(Records from a data collection)
_ _ _ _

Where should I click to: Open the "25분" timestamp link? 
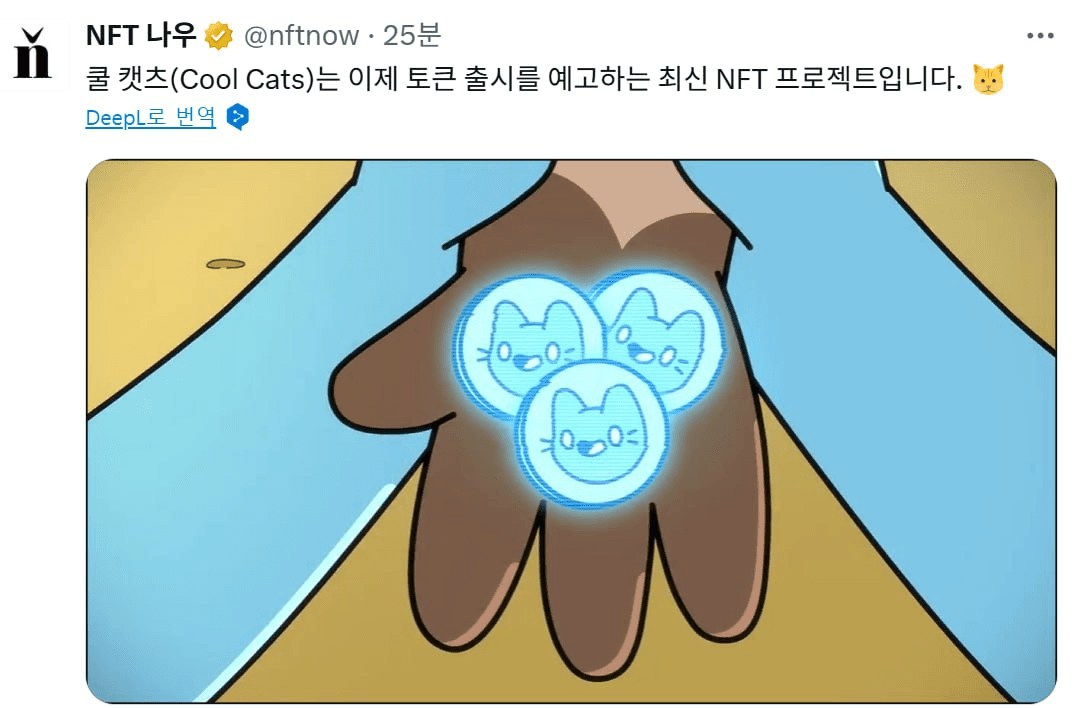click(x=411, y=36)
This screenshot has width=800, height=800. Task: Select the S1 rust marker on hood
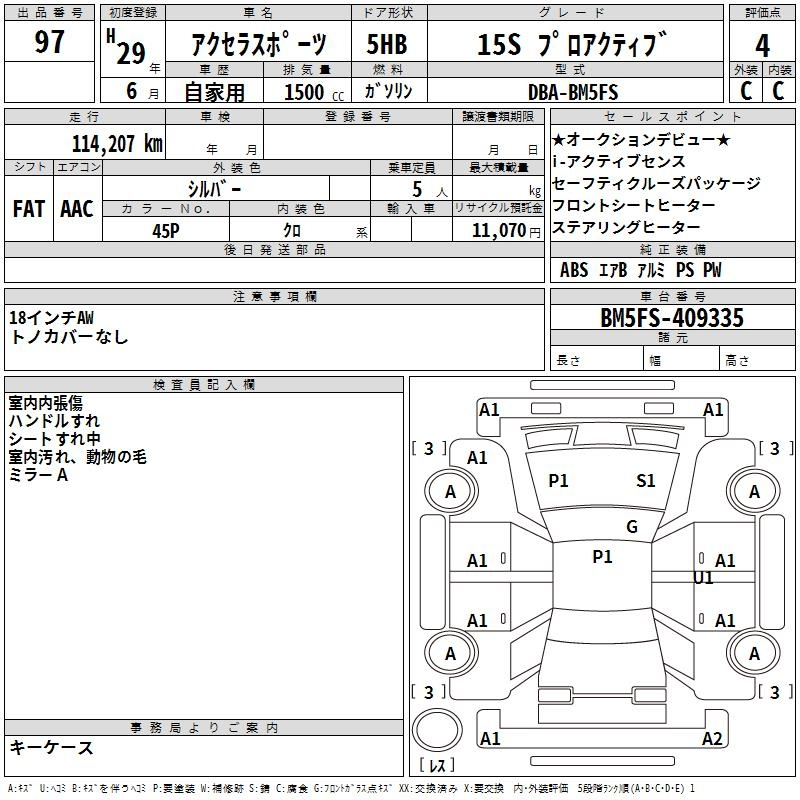646,481
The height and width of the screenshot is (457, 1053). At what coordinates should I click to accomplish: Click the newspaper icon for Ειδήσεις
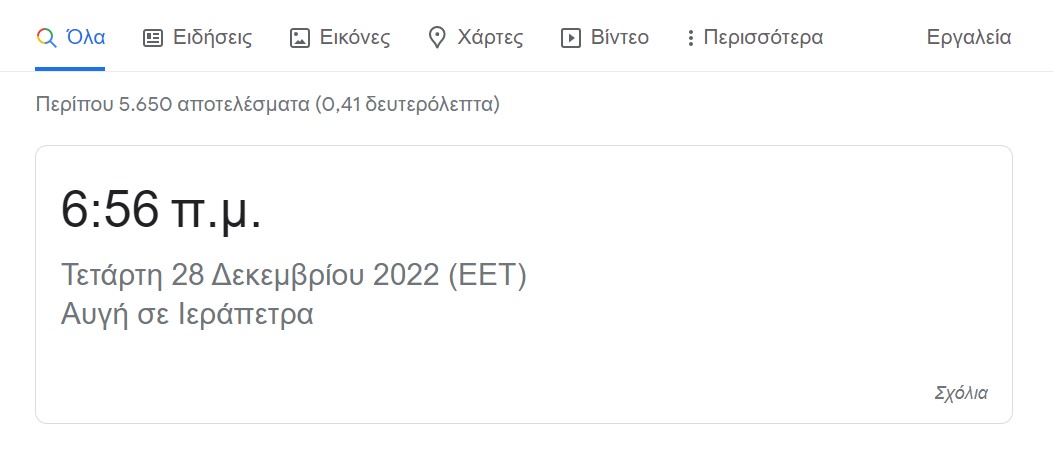click(x=153, y=38)
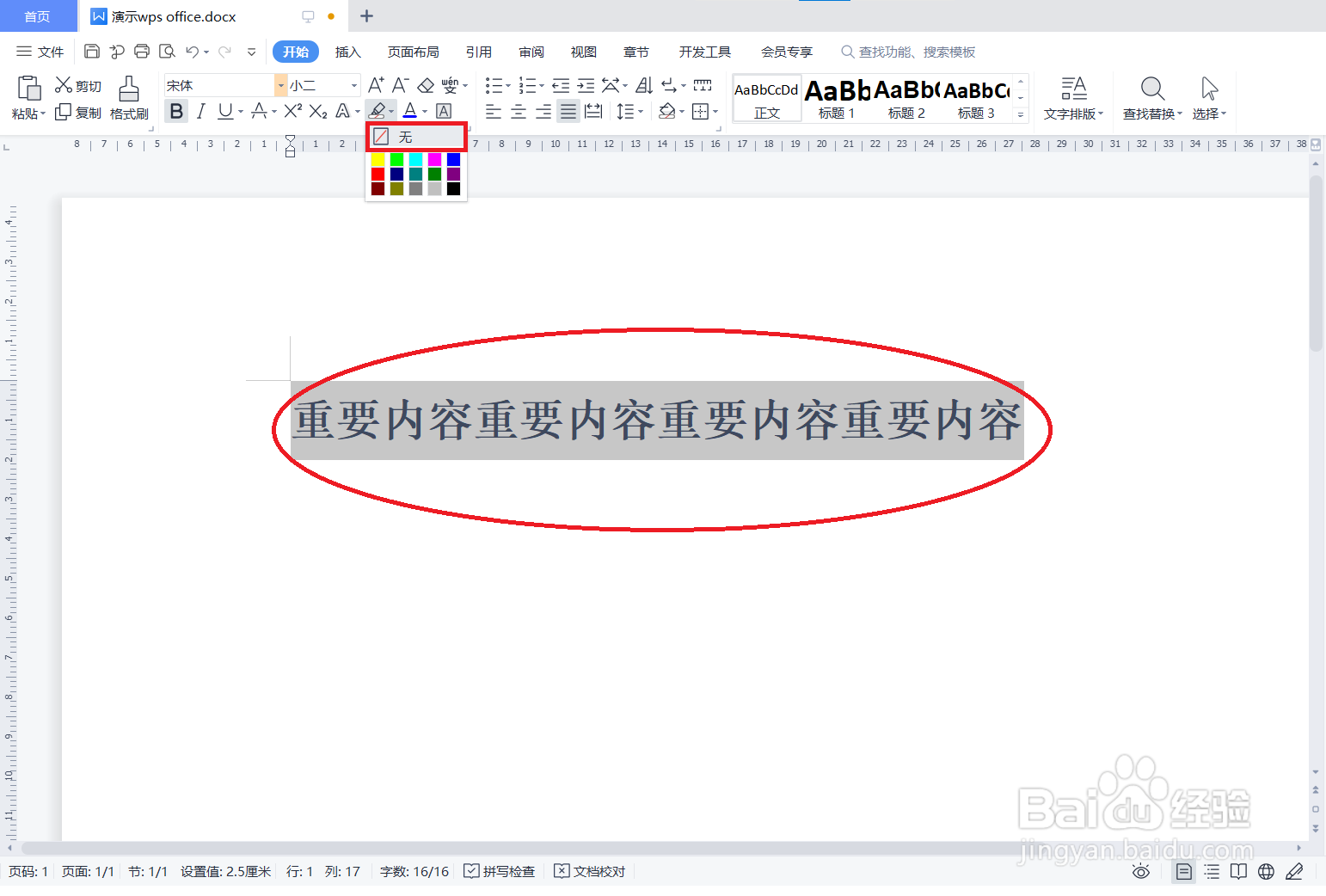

_ _ _ _

§ WHAT THE EXERCISE ASKS
Turn the part of the records that runs from the line containing "This screenshot has" through the end of the records, both ends included, into a JSON list of strings with one string per line and no blank lines. Leave the pictures out of the answer.

§ OUTPUT BELOW
[
  "This screenshot has width=800, height=800. Task: Select the S1 rust marker on hood",
  "646,481",
  "The height and width of the screenshot is (457, 1053). At what coordinates should I click to accomplish: Click the newspaper icon for Ειδήσεις",
  "click(x=153, y=38)"
]